■ **About this exercise**
Could you reproduce all of the data below verbatim, line for line, without changing anything?

Data provided Block Start

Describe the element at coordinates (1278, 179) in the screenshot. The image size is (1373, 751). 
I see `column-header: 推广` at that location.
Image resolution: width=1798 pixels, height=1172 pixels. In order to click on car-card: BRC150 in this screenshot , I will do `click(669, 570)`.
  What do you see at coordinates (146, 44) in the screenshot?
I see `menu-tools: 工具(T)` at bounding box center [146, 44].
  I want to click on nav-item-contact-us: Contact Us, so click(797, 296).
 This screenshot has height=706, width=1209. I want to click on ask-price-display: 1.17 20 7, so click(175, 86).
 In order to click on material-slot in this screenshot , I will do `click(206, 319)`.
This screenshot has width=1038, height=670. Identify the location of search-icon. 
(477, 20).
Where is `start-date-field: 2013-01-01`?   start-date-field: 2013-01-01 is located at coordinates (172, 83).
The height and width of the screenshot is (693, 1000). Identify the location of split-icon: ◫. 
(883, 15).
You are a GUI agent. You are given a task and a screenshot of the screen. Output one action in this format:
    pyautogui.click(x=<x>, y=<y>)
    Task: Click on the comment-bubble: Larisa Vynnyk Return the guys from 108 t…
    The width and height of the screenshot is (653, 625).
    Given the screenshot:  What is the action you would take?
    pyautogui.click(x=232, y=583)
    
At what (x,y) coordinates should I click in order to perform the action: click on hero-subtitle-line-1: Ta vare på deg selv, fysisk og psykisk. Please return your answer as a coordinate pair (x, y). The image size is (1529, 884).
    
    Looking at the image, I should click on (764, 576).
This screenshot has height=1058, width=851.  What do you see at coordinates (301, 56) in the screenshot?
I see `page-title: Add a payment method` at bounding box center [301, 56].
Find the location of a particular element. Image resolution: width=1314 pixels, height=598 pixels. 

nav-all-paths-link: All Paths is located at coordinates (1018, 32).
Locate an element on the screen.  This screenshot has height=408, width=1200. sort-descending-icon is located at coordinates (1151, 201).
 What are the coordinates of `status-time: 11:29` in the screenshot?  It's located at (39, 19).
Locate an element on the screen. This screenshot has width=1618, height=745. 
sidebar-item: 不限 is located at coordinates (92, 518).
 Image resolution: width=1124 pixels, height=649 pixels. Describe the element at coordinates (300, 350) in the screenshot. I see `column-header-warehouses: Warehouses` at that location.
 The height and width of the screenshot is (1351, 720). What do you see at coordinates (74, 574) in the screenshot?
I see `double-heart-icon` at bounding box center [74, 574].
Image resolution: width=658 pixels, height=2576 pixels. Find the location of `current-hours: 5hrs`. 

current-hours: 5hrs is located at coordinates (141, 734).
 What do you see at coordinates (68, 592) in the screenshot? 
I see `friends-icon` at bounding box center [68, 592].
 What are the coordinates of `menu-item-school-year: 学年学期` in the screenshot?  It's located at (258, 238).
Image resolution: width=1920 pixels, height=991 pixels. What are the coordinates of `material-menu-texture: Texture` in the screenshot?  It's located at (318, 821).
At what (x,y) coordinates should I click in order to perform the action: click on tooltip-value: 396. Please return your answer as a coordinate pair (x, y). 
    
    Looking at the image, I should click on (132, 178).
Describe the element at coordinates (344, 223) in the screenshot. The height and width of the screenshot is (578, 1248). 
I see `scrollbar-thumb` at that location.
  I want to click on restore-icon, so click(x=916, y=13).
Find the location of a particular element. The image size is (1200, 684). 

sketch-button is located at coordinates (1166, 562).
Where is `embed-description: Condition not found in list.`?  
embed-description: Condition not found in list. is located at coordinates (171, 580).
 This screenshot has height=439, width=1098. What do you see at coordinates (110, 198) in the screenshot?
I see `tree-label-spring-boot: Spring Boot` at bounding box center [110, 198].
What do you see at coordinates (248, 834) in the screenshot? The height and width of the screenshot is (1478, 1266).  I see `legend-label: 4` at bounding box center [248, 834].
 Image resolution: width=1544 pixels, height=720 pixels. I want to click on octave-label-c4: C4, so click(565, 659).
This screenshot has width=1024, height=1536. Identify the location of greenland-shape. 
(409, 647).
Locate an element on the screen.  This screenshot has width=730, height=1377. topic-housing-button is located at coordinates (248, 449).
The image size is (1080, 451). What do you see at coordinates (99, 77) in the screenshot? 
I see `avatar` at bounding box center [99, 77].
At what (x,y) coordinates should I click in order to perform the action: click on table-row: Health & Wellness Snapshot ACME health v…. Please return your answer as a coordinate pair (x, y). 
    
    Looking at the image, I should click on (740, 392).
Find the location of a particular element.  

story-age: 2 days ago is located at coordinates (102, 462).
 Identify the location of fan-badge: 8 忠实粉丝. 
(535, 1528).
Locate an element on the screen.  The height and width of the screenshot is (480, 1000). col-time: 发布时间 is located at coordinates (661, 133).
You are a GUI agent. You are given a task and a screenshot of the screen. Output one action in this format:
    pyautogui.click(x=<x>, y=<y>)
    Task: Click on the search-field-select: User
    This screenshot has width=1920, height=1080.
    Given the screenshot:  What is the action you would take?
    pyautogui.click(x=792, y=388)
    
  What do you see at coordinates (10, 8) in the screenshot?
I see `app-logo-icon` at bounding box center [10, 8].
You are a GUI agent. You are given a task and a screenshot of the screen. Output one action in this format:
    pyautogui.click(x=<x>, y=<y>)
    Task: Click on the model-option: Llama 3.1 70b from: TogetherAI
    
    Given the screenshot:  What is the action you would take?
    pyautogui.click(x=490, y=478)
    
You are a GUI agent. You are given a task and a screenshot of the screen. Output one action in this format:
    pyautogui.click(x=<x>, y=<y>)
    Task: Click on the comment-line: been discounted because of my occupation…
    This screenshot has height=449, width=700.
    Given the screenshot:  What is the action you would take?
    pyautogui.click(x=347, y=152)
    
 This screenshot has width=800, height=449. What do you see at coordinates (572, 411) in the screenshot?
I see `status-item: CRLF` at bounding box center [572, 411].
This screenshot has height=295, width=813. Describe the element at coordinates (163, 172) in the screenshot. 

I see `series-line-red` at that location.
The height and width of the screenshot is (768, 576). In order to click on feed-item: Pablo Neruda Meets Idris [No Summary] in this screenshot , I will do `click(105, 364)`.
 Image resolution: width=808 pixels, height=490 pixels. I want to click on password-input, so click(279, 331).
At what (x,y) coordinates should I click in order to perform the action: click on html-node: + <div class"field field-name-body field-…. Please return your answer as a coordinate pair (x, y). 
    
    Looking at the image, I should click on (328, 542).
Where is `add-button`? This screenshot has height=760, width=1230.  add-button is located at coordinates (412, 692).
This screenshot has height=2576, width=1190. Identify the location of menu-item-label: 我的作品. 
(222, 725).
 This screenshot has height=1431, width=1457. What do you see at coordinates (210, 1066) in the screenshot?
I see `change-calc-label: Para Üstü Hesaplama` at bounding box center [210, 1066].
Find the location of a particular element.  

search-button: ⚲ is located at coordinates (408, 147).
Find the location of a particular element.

Data provided Block End

■ **Output below**
Describe the element at coordinates (1278, 179) in the screenshot. The image size is (1373, 751). 
I see `column-header: 推广` at that location.
Image resolution: width=1798 pixels, height=1172 pixels. In order to click on car-card: BRC150 in this screenshot , I will do `click(669, 570)`.
  What do you see at coordinates (146, 44) in the screenshot?
I see `menu-tools: 工具(T)` at bounding box center [146, 44].
  I want to click on nav-item-contact-us: Contact Us, so click(797, 296).
 This screenshot has height=706, width=1209. I want to click on ask-price-display: 1.17 20 7, so click(175, 86).
 In order to click on material-slot in this screenshot , I will do `click(206, 319)`.
This screenshot has width=1038, height=670. Identify the location of search-icon. 
(477, 20).
Where is `start-date-field: 2013-01-01`?   start-date-field: 2013-01-01 is located at coordinates (172, 83).
The height and width of the screenshot is (693, 1000). Identify the location of split-icon: ◫. 
(883, 15).
You are a GUI agent. You are given a task and a screenshot of the screen. Output one action in this format:
    pyautogui.click(x=<x>, y=<y>)
    Task: Click on the comment-bubble: Larisa Vynnyk Return the guys from 108 t…
    The width and height of the screenshot is (653, 625).
    Given the screenshot:  What is the action you would take?
    pyautogui.click(x=232, y=583)
    
At what (x,y) coordinates should I click in order to perform the action: click on hero-subtitle-line-1: Ta vare på deg selv, fysisk og psykisk. Please return your answer as a coordinate pair (x, y). The image size is (1529, 884).
    
    Looking at the image, I should click on (764, 576).
This screenshot has height=1058, width=851.  What do you see at coordinates (301, 56) in the screenshot?
I see `page-title: Add a payment method` at bounding box center [301, 56].
Find the location of a particular element. Image resolution: width=1314 pixels, height=598 pixels. 

nav-all-paths-link: All Paths is located at coordinates (1018, 32).
Locate an element on the screen.  This screenshot has height=408, width=1200. sort-descending-icon is located at coordinates (1151, 201).
 What are the coordinates of `status-time: 11:29` in the screenshot?  It's located at (39, 19).
Locate an element on the screen. This screenshot has width=1618, height=745. 
sidebar-item: 不限 is located at coordinates (92, 518).
 Image resolution: width=1124 pixels, height=649 pixels. Describe the element at coordinates (300, 350) in the screenshot. I see `column-header-warehouses: Warehouses` at that location.
 The height and width of the screenshot is (1351, 720). What do you see at coordinates (74, 574) in the screenshot?
I see `double-heart-icon` at bounding box center [74, 574].
Image resolution: width=658 pixels, height=2576 pixels. Find the location of `current-hours: 5hrs`. 

current-hours: 5hrs is located at coordinates (141, 734).
 What do you see at coordinates (68, 592) in the screenshot? 
I see `friends-icon` at bounding box center [68, 592].
 What are the coordinates of `menu-item-school-year: 学年学期` in the screenshot?  It's located at (258, 238).
Image resolution: width=1920 pixels, height=991 pixels. What are the coordinates of `material-menu-texture: Texture` in the screenshot?  It's located at (318, 821).
At what (x,y) coordinates should I click in order to perform the action: click on tooltip-value: 396. Please return your answer as a coordinate pair (x, y). 
    
    Looking at the image, I should click on (132, 178).
Describe the element at coordinates (344, 223) in the screenshot. The height and width of the screenshot is (578, 1248). 
I see `scrollbar-thumb` at that location.
  I want to click on restore-icon, so click(x=916, y=13).
Find the location of a particular element. The image size is (1200, 684). 

sketch-button is located at coordinates (1166, 562).
Where is `embed-description: Condition not found in list.`?  
embed-description: Condition not found in list. is located at coordinates (171, 580).
 This screenshot has height=439, width=1098. What do you see at coordinates (110, 198) in the screenshot?
I see `tree-label-spring-boot: Spring Boot` at bounding box center [110, 198].
What do you see at coordinates (248, 834) in the screenshot? The height and width of the screenshot is (1478, 1266).  I see `legend-label: 4` at bounding box center [248, 834].
 Image resolution: width=1544 pixels, height=720 pixels. I want to click on octave-label-c4: C4, so click(565, 659).
This screenshot has width=1024, height=1536. Identify the location of greenland-shape. 
(409, 647).
Locate an element on the screen.  This screenshot has width=730, height=1377. topic-housing-button is located at coordinates (248, 449).
The image size is (1080, 451). What do you see at coordinates (99, 77) in the screenshot? 
I see `avatar` at bounding box center [99, 77].
At what (x,y) coordinates should I click in order to perform the action: click on table-row: Health & Wellness Snapshot ACME health v…. Please return your answer as a coordinate pair (x, y). 
    
    Looking at the image, I should click on (740, 392).
Find the location of a particular element.  

story-age: 2 days ago is located at coordinates (102, 462).
 Identify the location of fan-badge: 8 忠实粉丝. 
(535, 1528).
Locate an element on the screen.  The height and width of the screenshot is (480, 1000). col-time: 发布时间 is located at coordinates (661, 133).
You are a GUI agent. You are given a task and a screenshot of the screen. Output one action in this format:
    pyautogui.click(x=<x>, y=<y>)
    Task: Click on the search-field-select: User
    This screenshot has width=1920, height=1080.
    Given the screenshot:  What is the action you would take?
    pyautogui.click(x=792, y=388)
    
  What do you see at coordinates (10, 8) in the screenshot?
I see `app-logo-icon` at bounding box center [10, 8].
You are a GUI agent. You are given a task and a screenshot of the screen. Output one action in this format:
    pyautogui.click(x=<x>, y=<y>)
    Task: Click on the model-option: Llama 3.1 70b from: TogetherAI
    
    Given the screenshot:  What is the action you would take?
    pyautogui.click(x=490, y=478)
    
You are a GUI agent. You are given a task and a screenshot of the screen. Output one action in this format:
    pyautogui.click(x=<x>, y=<y>)
    Task: Click on the comment-line: been discounted because of my occupation…
    This screenshot has height=449, width=700.
    Given the screenshot:  What is the action you would take?
    pyautogui.click(x=347, y=152)
    
 This screenshot has width=800, height=449. What do you see at coordinates (572, 411) in the screenshot?
I see `status-item: CRLF` at bounding box center [572, 411].
This screenshot has height=295, width=813. Describe the element at coordinates (163, 172) in the screenshot. 

I see `series-line-red` at that location.
The height and width of the screenshot is (768, 576). In order to click on feed-item: Pablo Neruda Meets Idris [No Summary] in this screenshot , I will do `click(105, 364)`.
 Image resolution: width=808 pixels, height=490 pixels. I want to click on password-input, so click(279, 331).
At what (x,y) coordinates should I click in order to perform the action: click on html-node: + <div class"field field-name-body field-…. Please return your answer as a coordinate pair (x, y). 
    
    Looking at the image, I should click on (328, 542).
Where is `add-button`? This screenshot has height=760, width=1230.  add-button is located at coordinates (412, 692).
This screenshot has height=2576, width=1190. Identify the location of menu-item-label: 我的作品. 
(222, 725).
 This screenshot has height=1431, width=1457. What do you see at coordinates (210, 1066) in the screenshot?
I see `change-calc-label: Para Üstü Hesaplama` at bounding box center [210, 1066].
Find the location of a particular element.  

search-button: ⚲ is located at coordinates (408, 147).
Find the location of a particular element.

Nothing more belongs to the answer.